The awful smell of the lack of accountability runs rife in this story. The series is applaudable in its realism.
This review of Netflix’s The Journalist (2022) season 1 does not contain spoilers.
Media narratives on political corruption and the assumable cover-up are not new. Heck, you could argue that Don’t Look Up is an indictment of a flawed human system, curtailing our attempts at a fair democracy. Using taxpayers’ money means abiding by a high-quality standard in the highest office in the country. It means serving the people in the best manner possible.
Netflix series The Journalist, which is a remake of the film and based on the book, comes at a convenient junction, especially as a UK critic observing his own government. The pandemic raised plenty of nuisances in our political systems, but the microscope on leaders living up to their words, their laws, and their principles became more paramount than ever.
The Journalist follows determined experienced reporter Matsuda who uncovers a strong conflict of interest in a transaction of money, and the altering of documents by civil servants by the Japanese government. This is not a story of the Prime Minister and their assumed corrupt ways, but the cogs and the system beneath them that help support it.

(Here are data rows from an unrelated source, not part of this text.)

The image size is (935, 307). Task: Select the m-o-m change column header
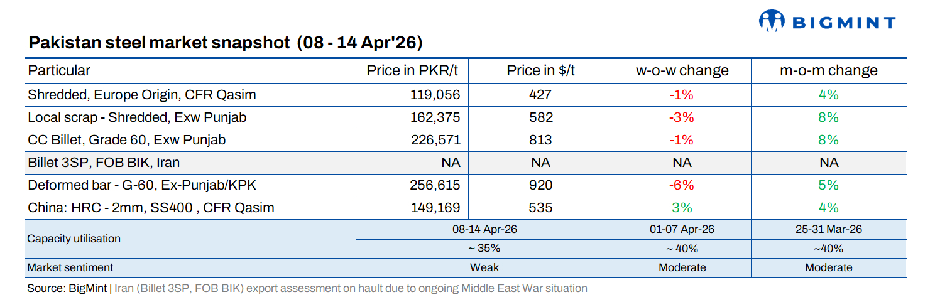(x=828, y=70)
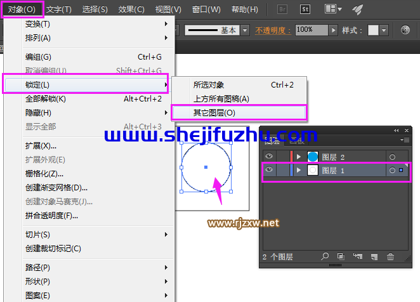
Task: Expand the 图层 1 disclosure triangle
Action: coord(299,170)
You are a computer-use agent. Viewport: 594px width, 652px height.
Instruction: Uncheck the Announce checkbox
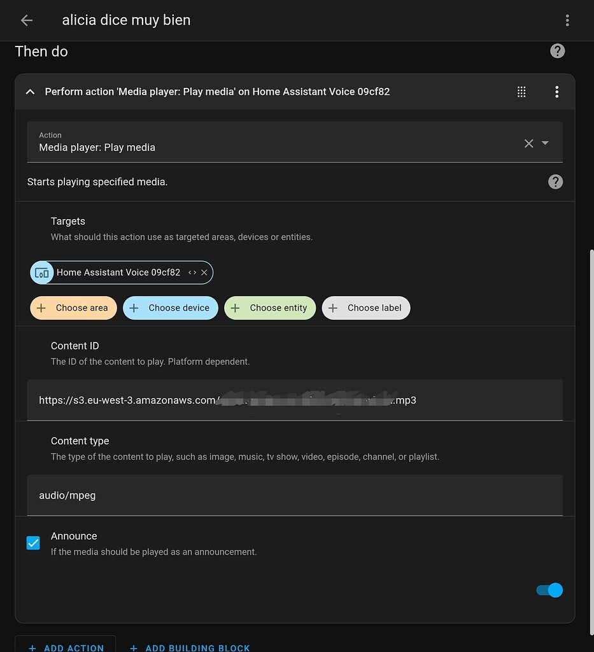pos(32,542)
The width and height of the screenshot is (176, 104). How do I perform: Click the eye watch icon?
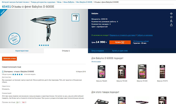coord(171,13)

It’s interesting how the Prime Minister is not the face of the story at all, but rather the ministers and the civil servants that serve the highest office. The Journalist preaches the notion of protecting oneself to maintain status, security, and finance. That’s the problem with political positions; there’s too much at stake. There’s a human behind every role that has a life outside the office, and the series does well to honor that idea. An idea that is true, and one that is easy to forget when systems are under attack, even when rightfully so.

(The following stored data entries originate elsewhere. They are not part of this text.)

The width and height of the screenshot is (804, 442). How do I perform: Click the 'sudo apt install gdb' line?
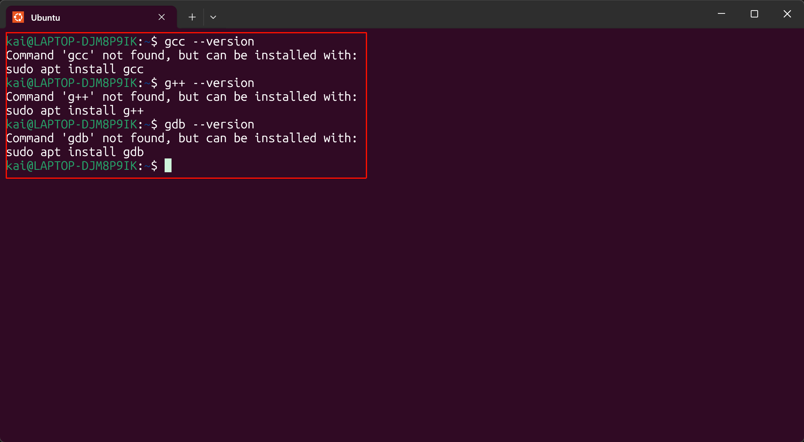(x=75, y=152)
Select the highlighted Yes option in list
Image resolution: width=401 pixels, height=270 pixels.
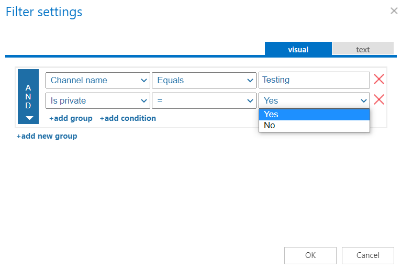[x=314, y=115]
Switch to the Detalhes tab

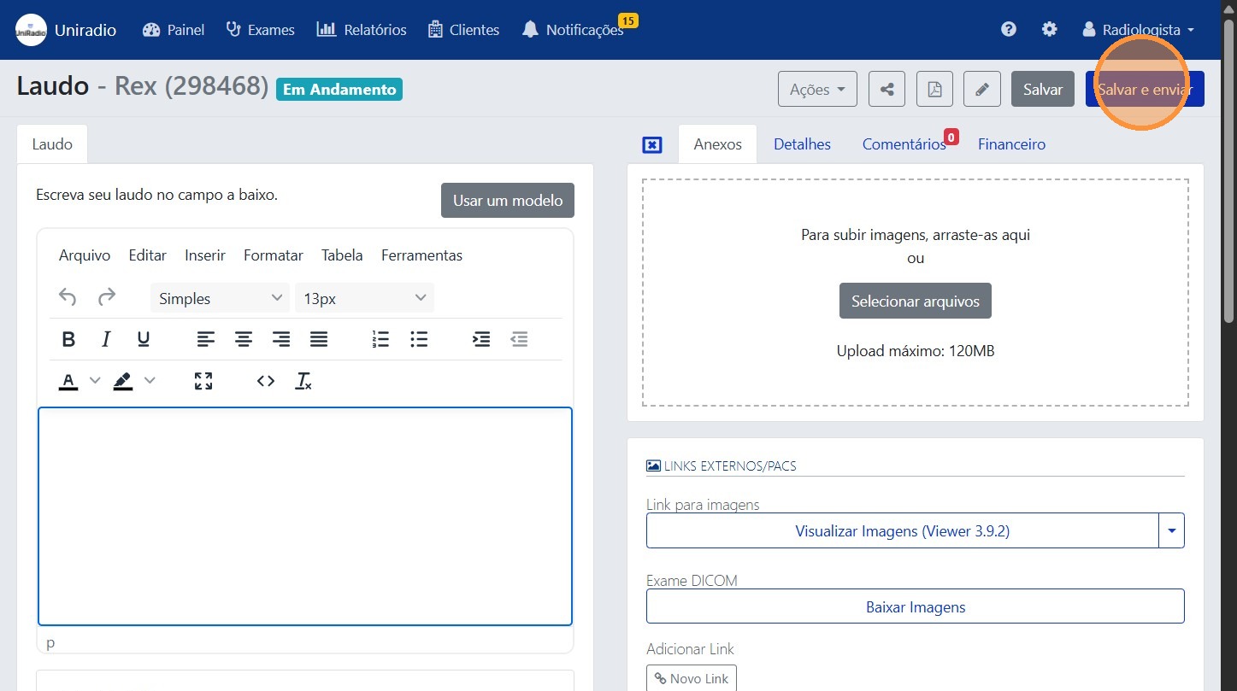[x=802, y=144]
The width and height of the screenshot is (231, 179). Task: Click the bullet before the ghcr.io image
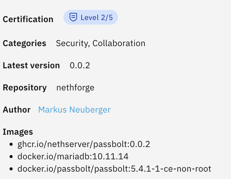(x=12, y=144)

The humanness of The Journalist is its success. It doesn’t humor or downplays the shocking nature of corrupt power. It takes one higher up to pressure one of their staff to cause stressful consequences. The awful smell of the lack of accountability runs rife in this story. The series is applaudable in its realism. It’s a grim outlook to a festering political system that shows no sign of weakening or ebbing away power. If you want anything light in The Journalist, you should expect no glimmer. It’s exactly what it wants to be.
And the cast decisively ensures that body language and expression are naturally depressive. For the power-hungry, covering up corruption that is slowly leaking to the media is not a fun task, but for journalists, it’s not fun either. Knowing that morally, something has betrayed the taxpayers, is frustrating. The Journalist expertly nails the experience of fighting against a well-oiled system but finding traces of hope to bring it down. It understands the sanctity of media reporting, and how free speech is vitally important in making those who serve us accountable.
At six episodes, The Journalist makes for a great case study into the perishable nature of political hierarchy.